Underground
by S.L. Grey
What is it about:
The Sanctum is a luxurious, self-sustaining survival condominium situated underground in rural Maine. It's a plush bolt-hole for the rich and paranoid - a place where they can wait out the apocalypse in style. When a devastating super-flu virus hits the States, several families race to reach it. All have their own motivations for entering The Sanctum. All are hiding secrets.
But when the door locks and someone dies, they realize the greatest threat to their survival may not be above ground - it may already be inside...
Why I threw this book across the room in disgust:
*Spoilers*
And I mean it: I will totally spoil the ending so be warned if you read on!
I will confess I had decent time with this book until the reveal at the end. Some of the characters are very stereotypical, but I could mostly ignore that for the sake of the story.
But that reveal... Gah, it made me so angry!

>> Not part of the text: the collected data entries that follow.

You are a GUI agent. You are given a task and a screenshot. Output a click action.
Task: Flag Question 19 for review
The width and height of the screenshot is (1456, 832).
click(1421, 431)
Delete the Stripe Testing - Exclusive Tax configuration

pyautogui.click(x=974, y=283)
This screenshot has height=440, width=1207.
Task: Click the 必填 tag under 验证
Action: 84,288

The killer confesses in his diary and then there's this bit (paraphrasing, because I already threw the book out):
"There is a lot of crap about gamers being violent, and when they discover this, they'll blame World of Warcraft, but this isn't about violence. It's about survival"
Let that sink in?
Do you see what the authors did here?
(And I will assume they did this by accident.)
By letting the murderer say he didn't do it because he's a gamer, by letting the murderer defend games and WoW, they made the fact that he's a gamer become more important than it should be. They actually make it seem with this statement as if games are indeed to blame!
If they left out that statement, the fact that he's a gamer and that it might or might not have influenced his actions might not have crossed the reader's mind. Naming it in the confession and drawing such big attention to it, even when the murderer says it wasn't why he did it, the implication is that it actually is the reason he started killing. Especially because now that the readers know he's the murderer, they're less likely to take what he says at face value.
I get so sick of this kind of prejudice.
No: Games do not drive people to violence! Wearing black doesn't drive people to violence! Listening to Metal or Industrial doesn't drive people to violence!
Egh...
So with just a couple of sentences almost at the end of the book, the authors ruined this whole book for me, and I threw it into the paper bin.
I will be very wary when I come across more books by this author duo.